Wall Street closed lower on Thursday, retreating in thin holiday volume from record highs set early in the session on strong U.S. data including a drop in weekly claims for U.S. unemployment benefits.
With one trading day left, the S&P 500 was set to end the year more than 27% higher, with the Nasdaq up about 23% and the Dow’s annual rise just shy of 20%. Each of Wall Street’s main indexes was poised for its sharpest three-year surge since 1997-99.
According to preliminary data, the S&P 500 (.SPX) lost 14.03 points, or 0.29%, to end at 4,779.81 points, while the Nasdaq Composite (.IXIC) lost 24.65 points, or 0.16%, to 15,741.56. The Dow Jones Industrial Average (.DJI) fell 85.22 points, or 0.23%, to 36,403.41.
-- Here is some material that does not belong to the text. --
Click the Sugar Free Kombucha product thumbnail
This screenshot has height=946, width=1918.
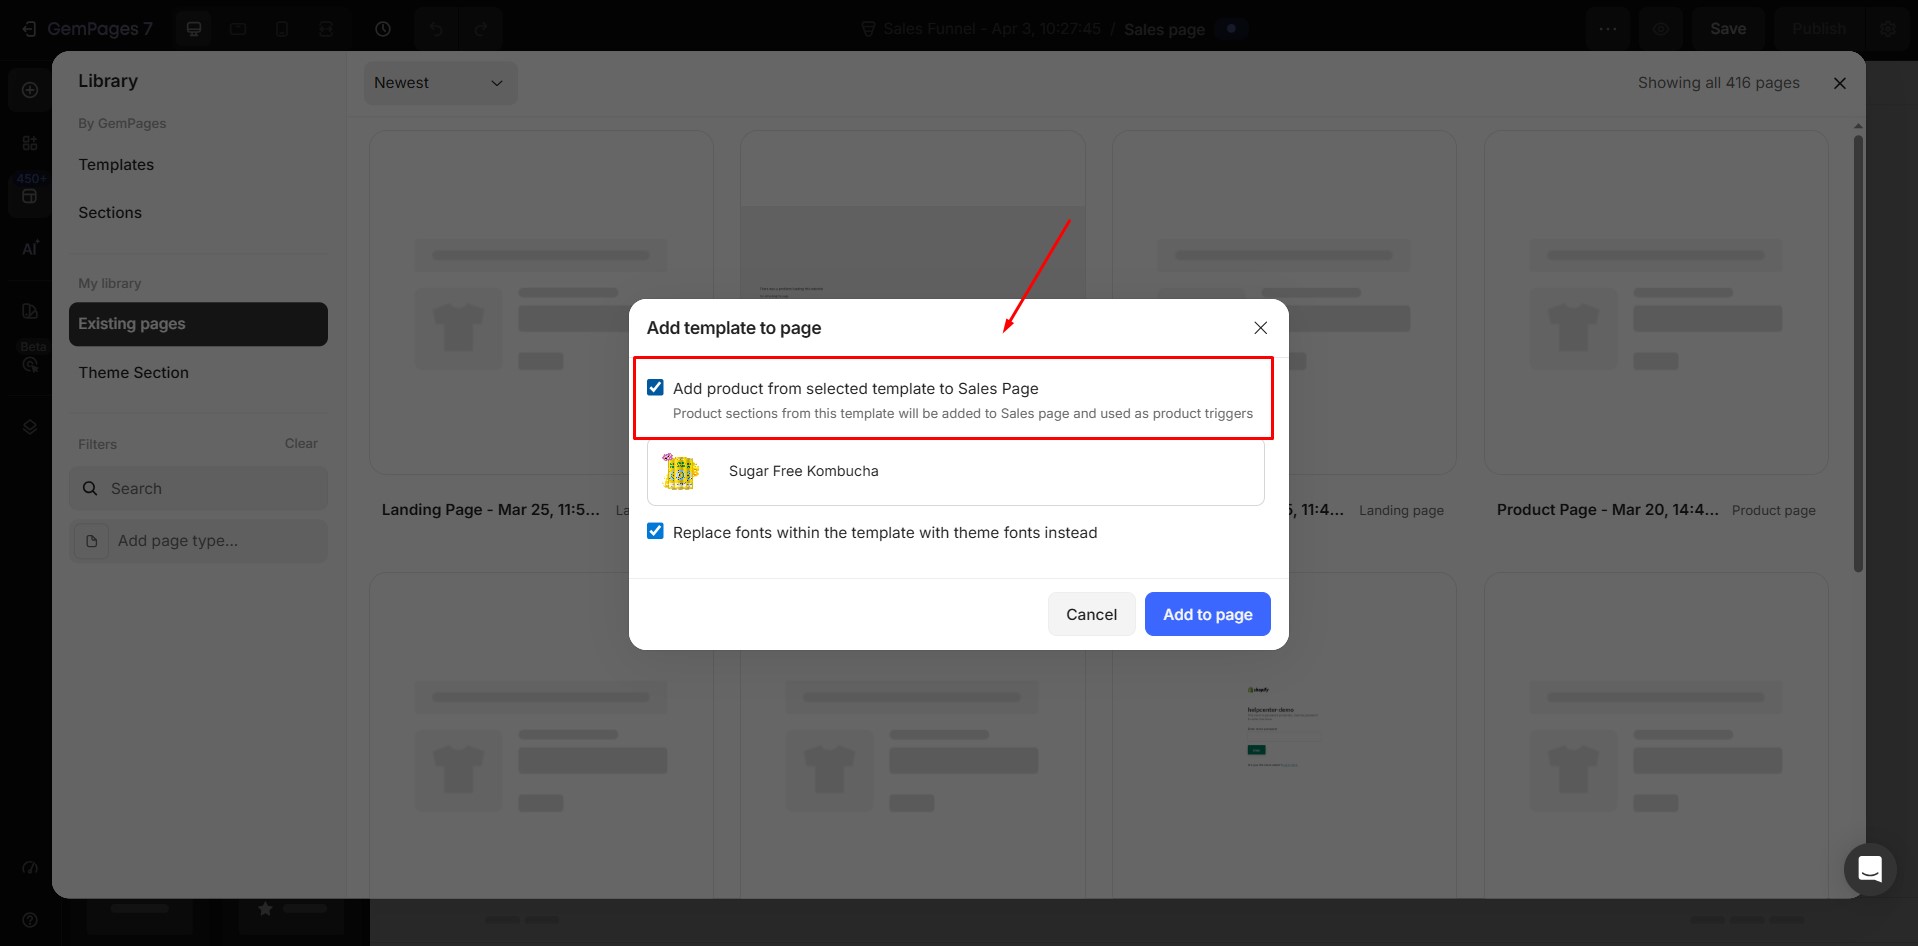tap(681, 471)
Investors cheered a U.S. Labor Department report that the number of Americans filing for new unemployment claims dropped to a seasonally adjusted 198,000 in the week leading up to Christmas, from a revised 206,000 a week earlier. Economists polled by Reuters had forecast weekly applications would rise to 208,000.
In other strong U.S. data, the Chicago purchasing managers’ index (PMI) delivered a print of 63.1, a monthly increase of 1.3 points and 1.1 points above consensus.
A PMI number over 50 signifies expanded activity over the previous month.
Equities have rallied recently on some of the thinnest trading volumes that U.S. stock exchanges have seen due to the holidays. Investors were encouraged by growing evidence that the Omicron variant causes less-severe infections of COVID-19 than the Delta strain.
On Wednesday, top U.S. infectious disease adviser Dr. Anthony Fauci said the surge in cases of the Omicron variant should peak by the end of January.
“The strong manufacturer data out of Chicago and an impressive initial jobless claims continue to show an economy that is quite healthy, omits the continued worries obviously over the Omicron variants,” said Ryan Detrick, chief market strategist at LPL Financial in Charlotte, North Carolina.
Detrick cautioned that low holiday season trading volume could exaggerate price upwards moves.
Stock markets are in a seasonally strong “Santa Claus Rally” that typically occurs in the last five trading days of the year and the first two of the new year.
In 2022, investors will shift their attention to expected U.S. interest rate hikes and midterm elections for U.S. Congress, where President Joe Biden’s Democrats now hold a slim majority.
“Midterm years tend to be the most volatile out of the four-year cycle. There’s actually a 17% average peak to trunk correction during a midterm year, which is the largest of the four years.” Detrick added, “Investors were pretty spoiled this year. So be aware that next year won’t be as easy.”